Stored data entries
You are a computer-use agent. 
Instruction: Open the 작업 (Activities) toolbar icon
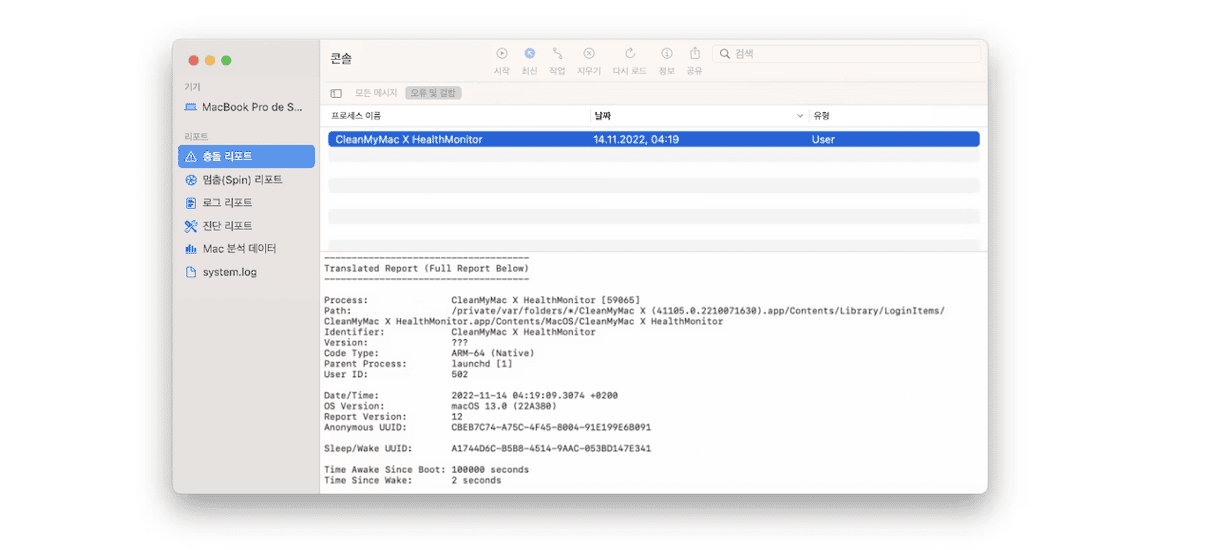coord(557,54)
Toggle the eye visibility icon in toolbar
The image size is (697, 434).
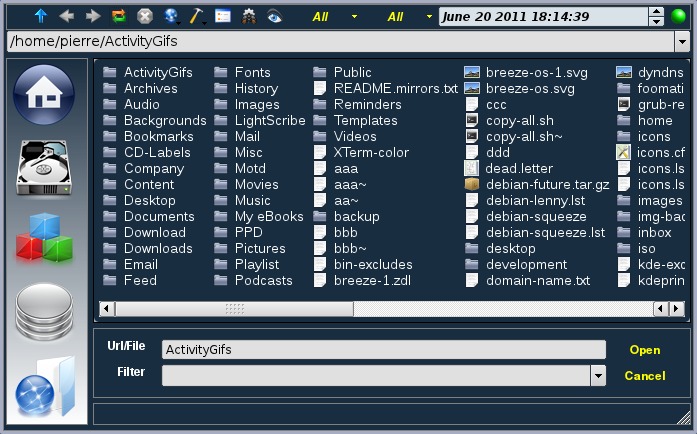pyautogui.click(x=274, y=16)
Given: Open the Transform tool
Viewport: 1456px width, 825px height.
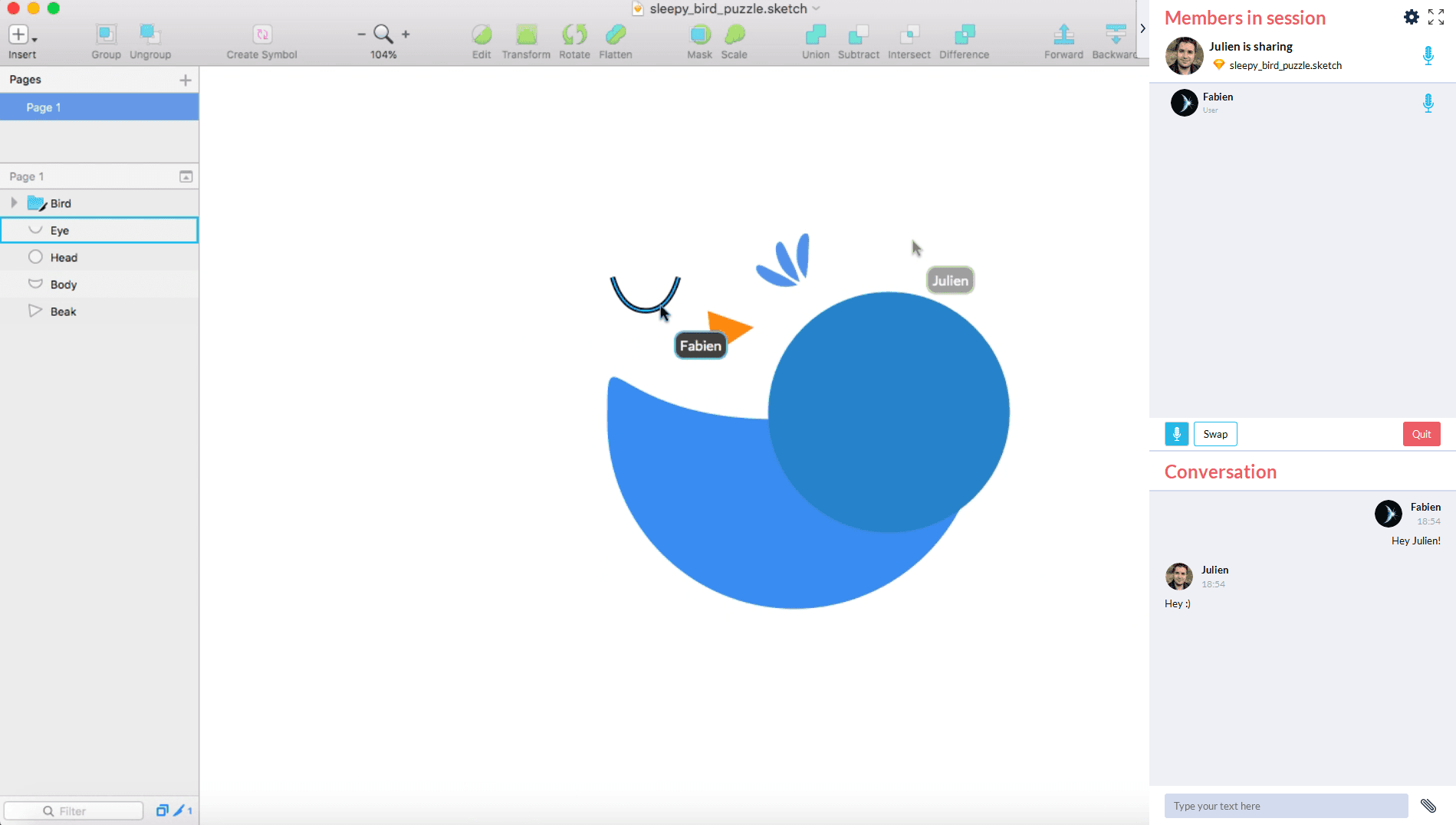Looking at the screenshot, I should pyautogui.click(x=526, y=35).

__Task details__. From the line containing "The image size is (697, 434)." down to the end of the data above, reproduce each line exactly; no pictures.

__Reply__.
The image size is (697, 434).
pyautogui.click(x=274, y=16)
Given: Open the Transform tool
Viewport: 1456px width, 825px height.
Looking at the screenshot, I should pyautogui.click(x=526, y=35).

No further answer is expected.